Ontario Regulation 275/90 sets out the nature of the expenses, and the maximum amounts that are recoverable. The relevant Section 5 states:
(1) The amount of the following witness fees paid by or on behalf of the insured person may be awarded:
- For a report prepared by an expert, provided to the other parties to an arbitration, appeal or variation/ revocation and necessary for the conduct of the hearing, in accordance with subsection (4)
(4) The maximum amount that may be awarded for a report prepared by an expert is $800.00.
I am satisfied that the report of Dr. Cancelliere meets these requirements. The report claimed is a medical-legal report prepared by an expert in the field of psychology.
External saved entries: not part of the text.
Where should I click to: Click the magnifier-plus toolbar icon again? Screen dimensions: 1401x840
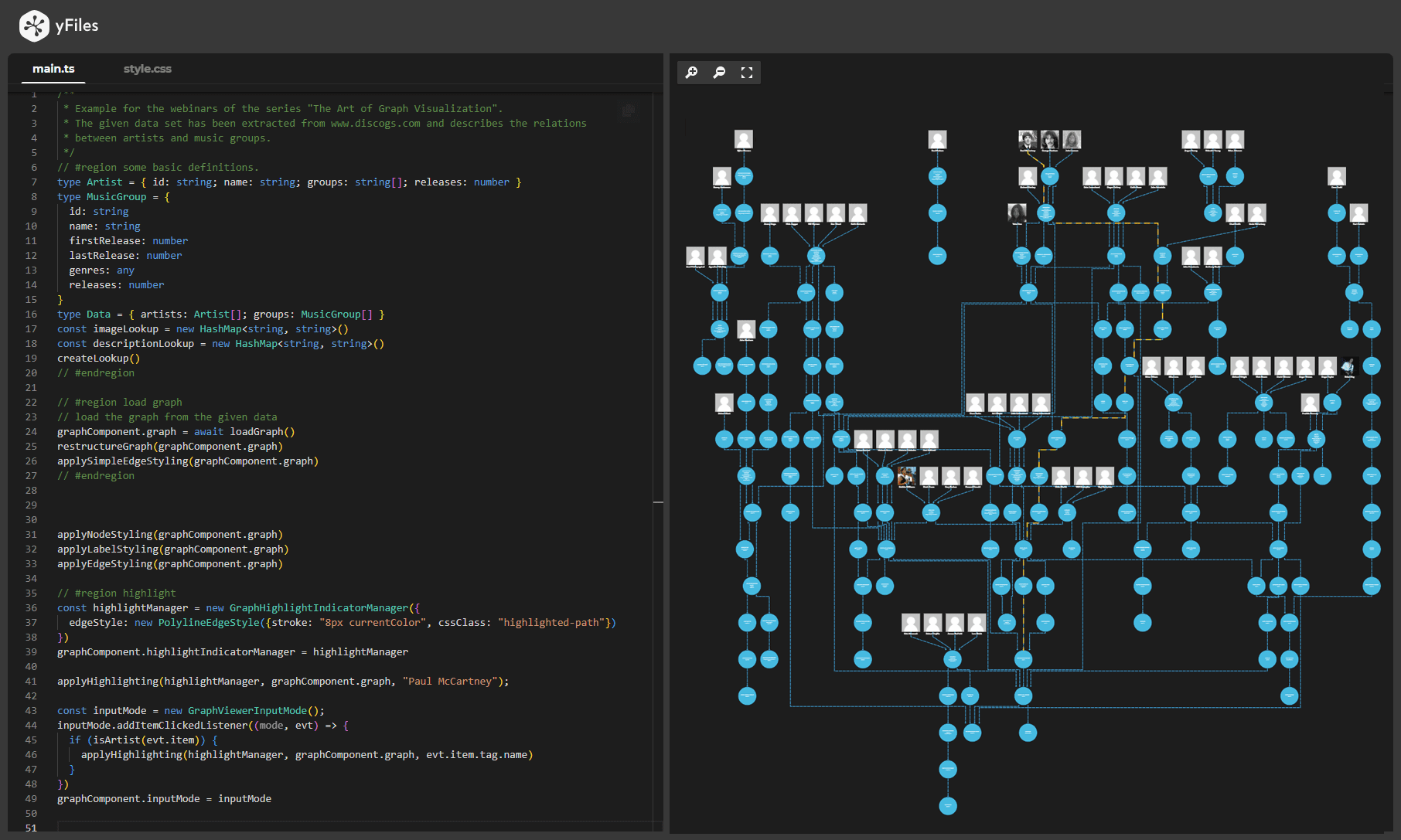click(691, 72)
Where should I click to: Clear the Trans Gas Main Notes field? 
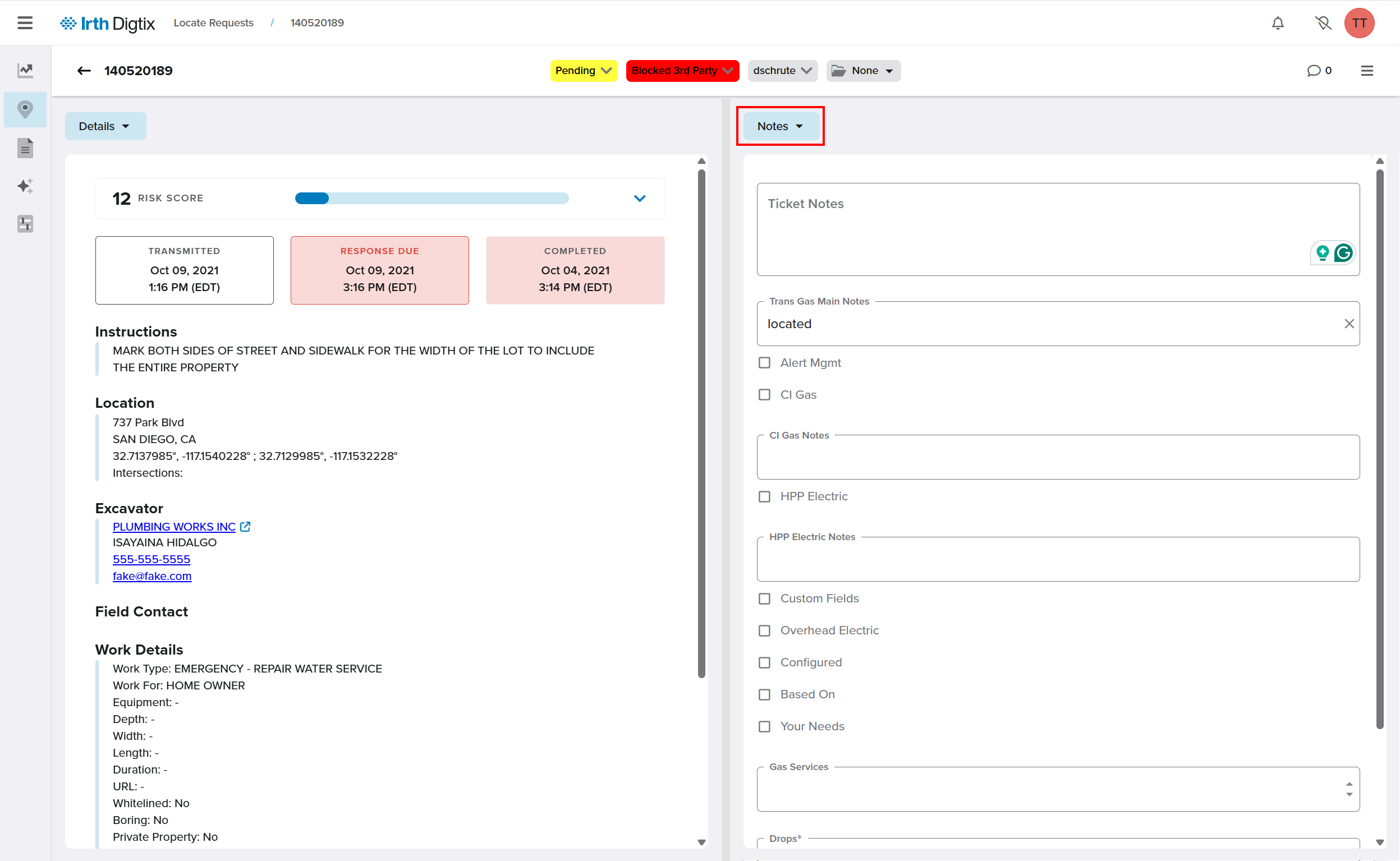pyautogui.click(x=1349, y=324)
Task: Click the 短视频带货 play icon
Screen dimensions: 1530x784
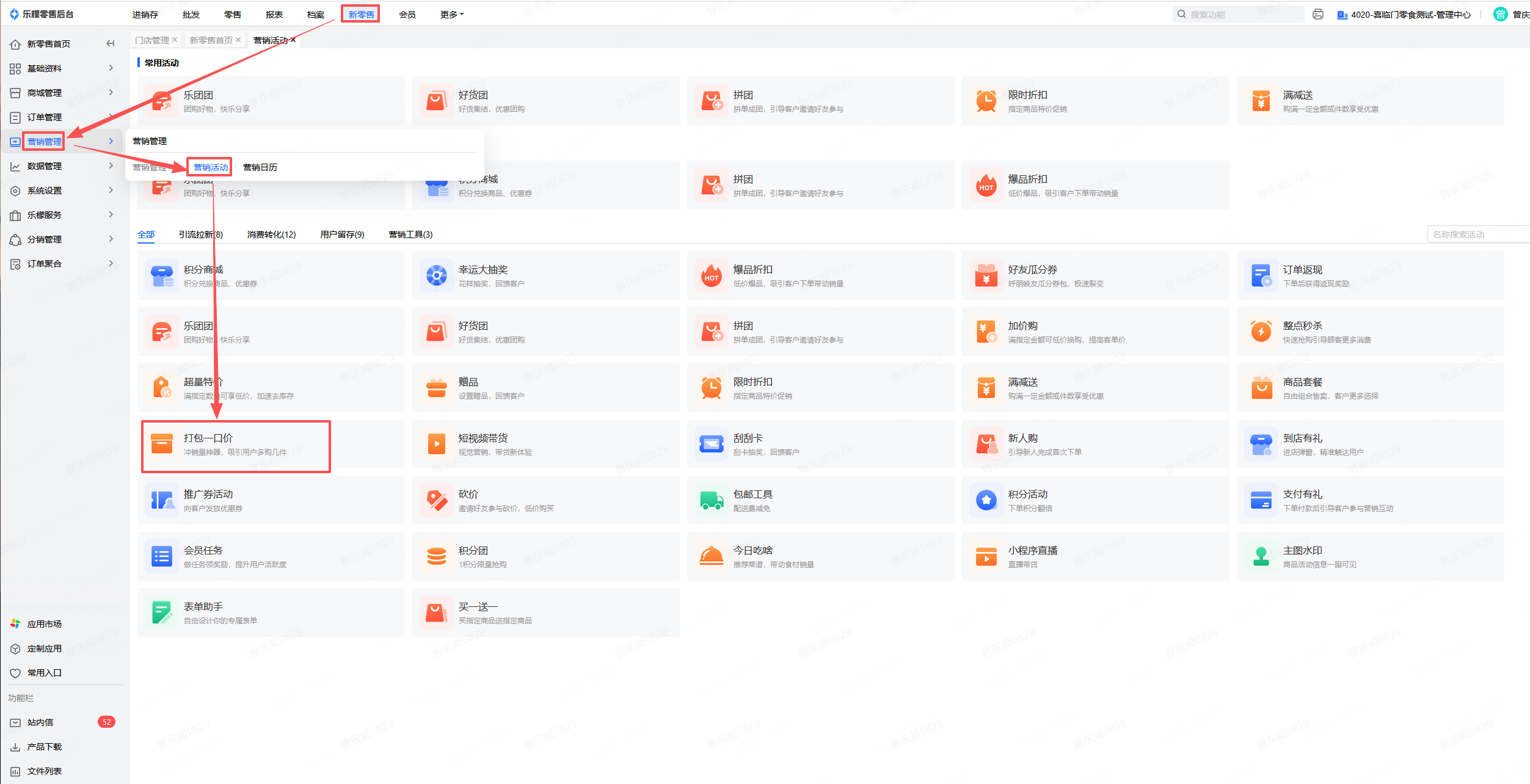Action: point(436,445)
The report was provided to parties in the arbitration hearing, was introduced in evidence on behalf of the Applicant and is relevant to the issues in dispute. It speaks to the Applicant's psychological condition as a result of the automobile accident, and to the degree of disability suffered. I find therefore that the report is necessary for the conduct of the hearing within the meaning of Section 5(1) 3. of the Regulations. In my view, it is irrelevant that the report was prepared before arbitration was initiated, provided these conditions are met.
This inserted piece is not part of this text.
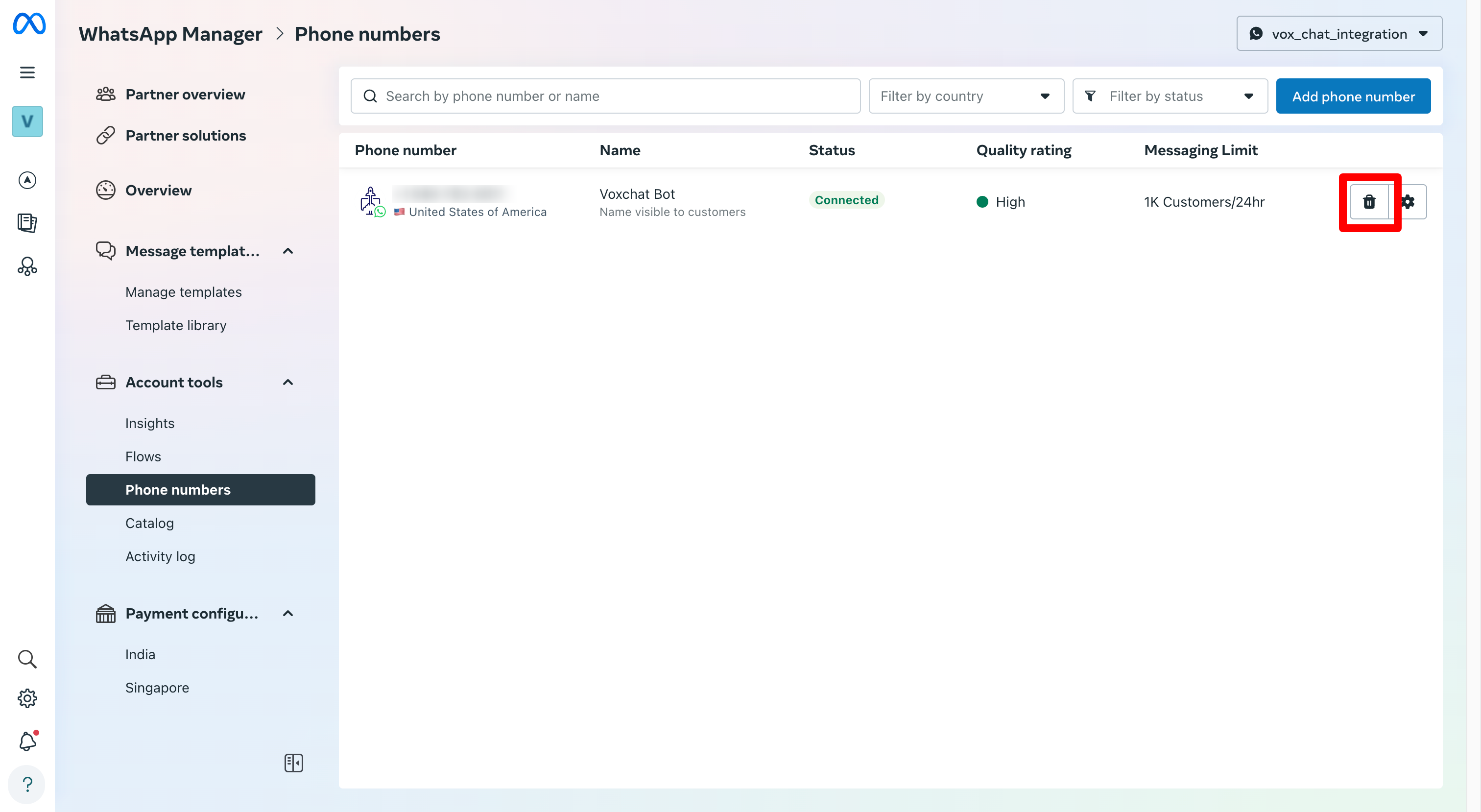Screen dimensions: 1481x812
Task: Collapse the Account tools section
Action: [288, 382]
No evidence was introduced in regards to the reasonableness of the amount claimed. Given the time expended in relation to the assessment - the report itself indicates that two appointments were made, with each assessment being 6 hours - and the fullness of the report, I am prepared to allow the Applicant the maximum amount payable for a report under Section 5(1) 3, being $800.00.
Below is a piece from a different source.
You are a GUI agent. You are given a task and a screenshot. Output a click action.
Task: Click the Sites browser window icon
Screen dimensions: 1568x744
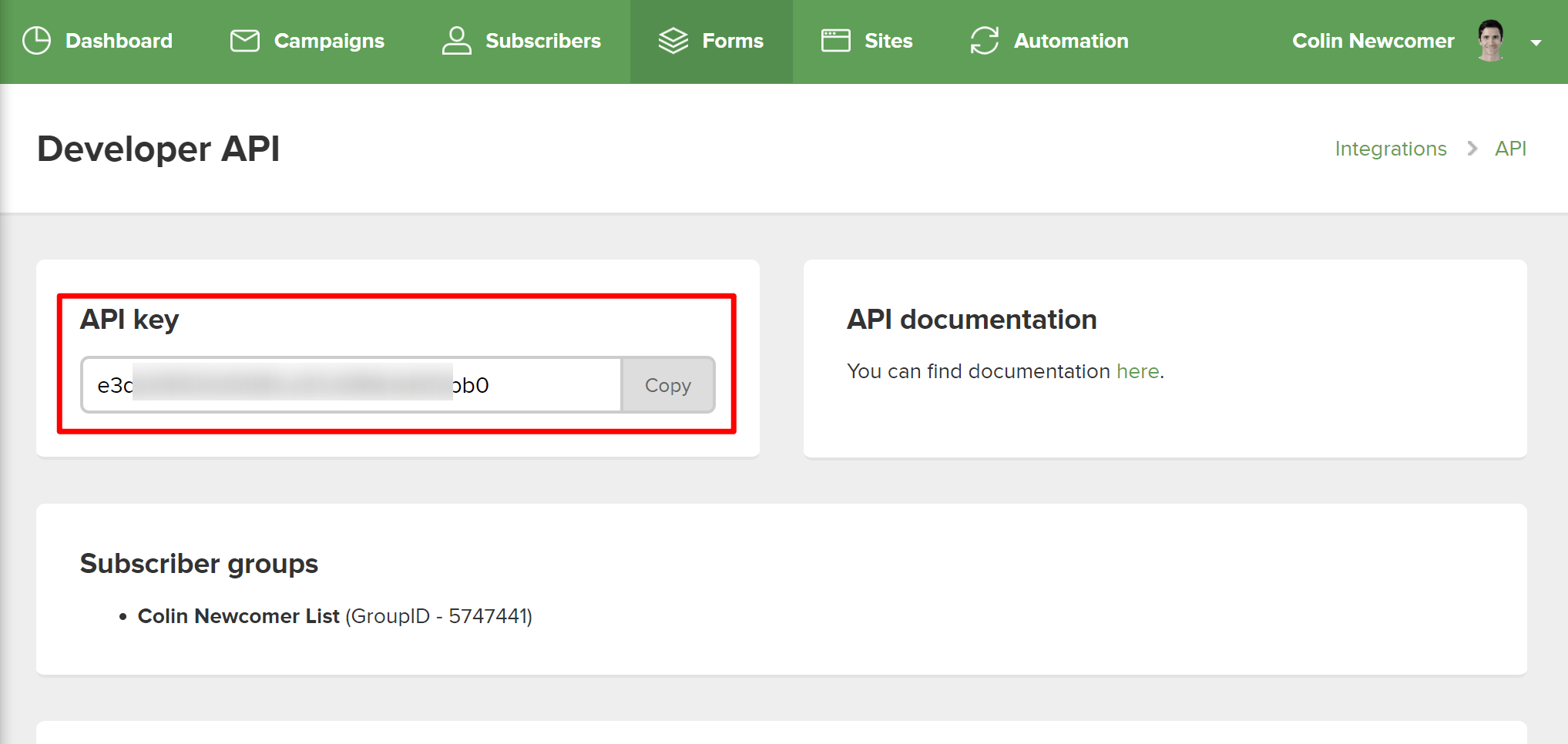[x=835, y=41]
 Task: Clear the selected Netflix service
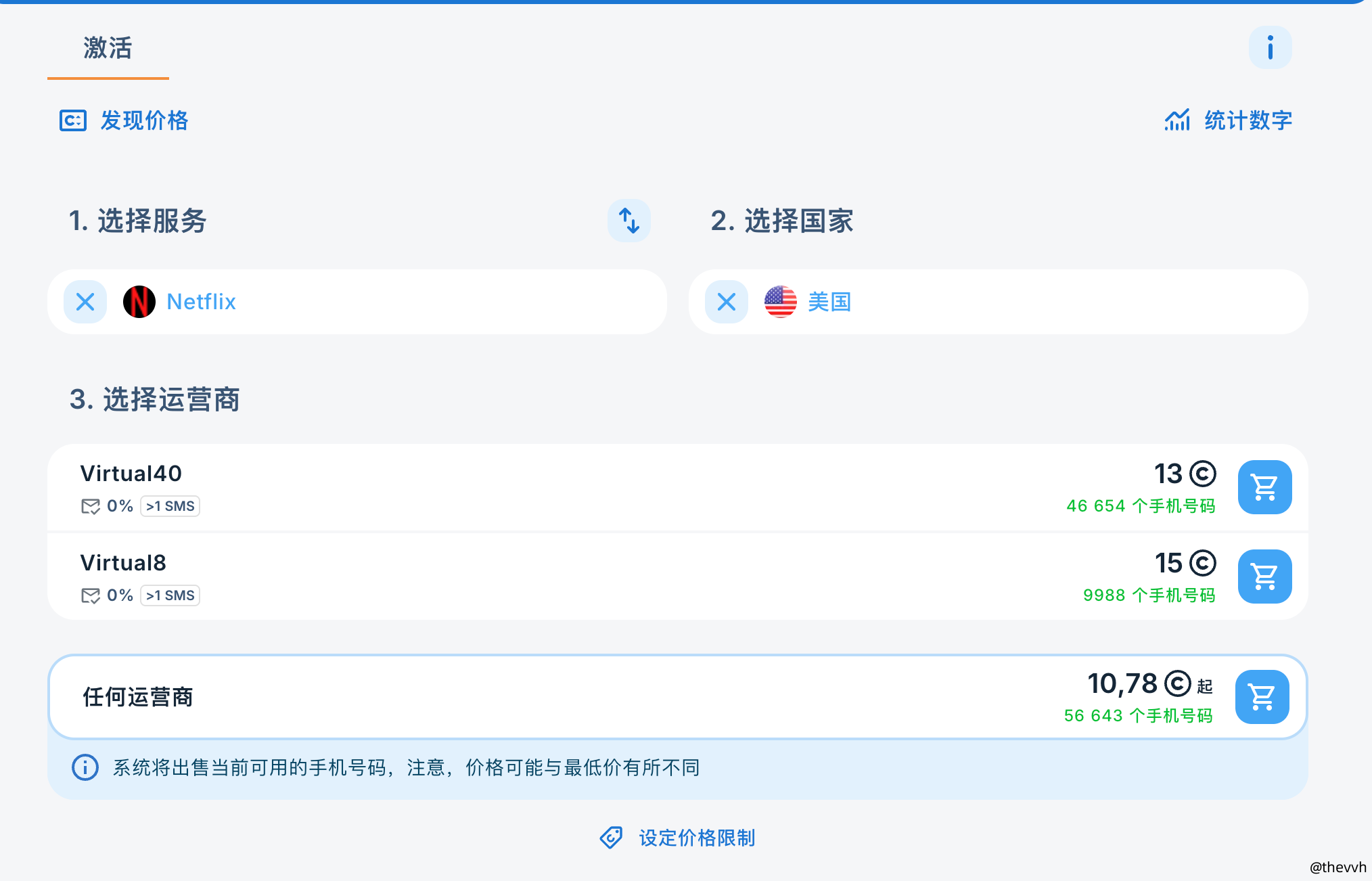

In addition to the cost of the above report, the Applicant claims her expenses incurred in the arbitration. In the arbitration decision of McCormick and Economical Mutual Insurance Company (S. Naylor, arbitrator, October 19, 1991, File No. A-000139), this arbitrator set out criteria guiding the exercise of an arbitrator's discretion to award expenses under Section 282(11). In that decision, I stated that it would be appropriate to award expenses to an applicant unless the application was improper, or the conduct of applicant had unreasonably prolonged the proceedings. I received no submissions that these criteria are inappropriate or otherwise inapplicable in this case. Therefore, having regard to them, I find that the Applicant is entitled to her expenses as prescribed in the Ontario Regulation 275/90. I remain seized of this matter in the event that there is a dispute regarding the amount of such expenses.
Order:
It is ordered that:
The Applicant is entitled to weekly benefits as a result of an automobile accident on September 1, 1990 for the period to October 16, 1990, inclusive.
The Applicant is not entitled to weekly benefits for the period from October 17, 1990 to April 13, 1991.
The Applicant is required to repay weekly benefits paid to her in respect of the period from October 17, 1990 to April 13, 1991.
The Applicant is entitled to recover the cost of a report of Dr. Cancelliere, dated May 29, 1991 in the total amount of $800.00 as an expense incurred in respect of this arbitration.
The Applicant is entitled to her other expenses incurred in respect of the arbitration proceeding as prescribed by Ontario Regulation 275/90.